▶ [WHAT YOU NEED TO DO]: Retype each of the following items word for word, keeping every line in its original order.

▶ [RECORDS SUPPLIED]:
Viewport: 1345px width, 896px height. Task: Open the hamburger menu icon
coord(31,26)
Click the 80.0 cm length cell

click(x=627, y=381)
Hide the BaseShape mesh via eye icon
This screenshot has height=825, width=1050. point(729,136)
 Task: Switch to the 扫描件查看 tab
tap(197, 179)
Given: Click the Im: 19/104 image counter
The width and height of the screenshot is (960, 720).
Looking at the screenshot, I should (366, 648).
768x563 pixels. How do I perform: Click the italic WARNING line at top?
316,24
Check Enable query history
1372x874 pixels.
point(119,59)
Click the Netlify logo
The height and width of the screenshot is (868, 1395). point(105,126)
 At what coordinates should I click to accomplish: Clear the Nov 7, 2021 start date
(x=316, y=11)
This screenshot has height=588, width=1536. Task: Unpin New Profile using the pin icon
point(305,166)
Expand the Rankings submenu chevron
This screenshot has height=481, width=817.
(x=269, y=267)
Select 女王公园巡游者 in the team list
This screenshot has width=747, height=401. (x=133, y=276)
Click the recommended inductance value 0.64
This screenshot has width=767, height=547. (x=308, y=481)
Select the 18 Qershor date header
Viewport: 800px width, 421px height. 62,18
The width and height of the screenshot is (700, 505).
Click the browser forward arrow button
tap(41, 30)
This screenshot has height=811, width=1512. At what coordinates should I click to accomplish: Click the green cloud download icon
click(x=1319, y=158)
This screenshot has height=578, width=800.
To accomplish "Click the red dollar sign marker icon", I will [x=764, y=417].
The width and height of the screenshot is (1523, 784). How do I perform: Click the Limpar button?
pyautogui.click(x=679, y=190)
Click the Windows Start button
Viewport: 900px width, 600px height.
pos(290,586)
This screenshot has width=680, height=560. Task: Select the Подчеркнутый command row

▶ [COMPLETE ANSWER]:
Viewport: 1345px width, 896px height. Task: Open the hamburger menu icon
coord(31,26)
Click the 80.0 cm length cell

click(x=627, y=381)
Hide the BaseShape mesh via eye icon
This screenshot has height=825, width=1050. point(729,136)
 Task: Switch to the 扫描件查看 tab
tap(197, 179)
Given: Click the Im: 19/104 image counter
The width and height of the screenshot is (960, 720).
Looking at the screenshot, I should (366, 648).
768x563 pixels. How do I perform: Click the italic WARNING line at top?
316,24
Check Enable query history
1372x874 pixels.
point(119,59)
Click the Netlify logo
The height and width of the screenshot is (868, 1395). point(105,126)
 At what coordinates should I click to accomplish: Clear the Nov 7, 2021 start date
(x=316, y=11)
This screenshot has height=588, width=1536. Task: Unpin New Profile using the pin icon
point(305,166)
Expand the Rankings submenu chevron
This screenshot has height=481, width=817.
(x=269, y=267)
Select 女王公园巡游者 in the team list
This screenshot has width=747, height=401. (x=133, y=276)
Click the recommended inductance value 0.64
This screenshot has width=767, height=547. (x=308, y=481)
Select the 18 Qershor date header
Viewport: 800px width, 421px height. 62,18
The width and height of the screenshot is (700, 505).
Click the browser forward arrow button
tap(41, 30)
This screenshot has height=811, width=1512. At what coordinates should I click to accomplish: Click the green cloud download icon
click(x=1319, y=158)
This screenshot has height=578, width=800.
To accomplish "Click the red dollar sign marker icon", I will [x=764, y=417].
The width and height of the screenshot is (1523, 784). How do I perform: Click the Limpar button?
pyautogui.click(x=679, y=190)
Click the Windows Start button
Viewport: 900px width, 600px height.
pos(290,586)
This screenshot has width=680, height=560. Task: Select the Подчеркнутый command row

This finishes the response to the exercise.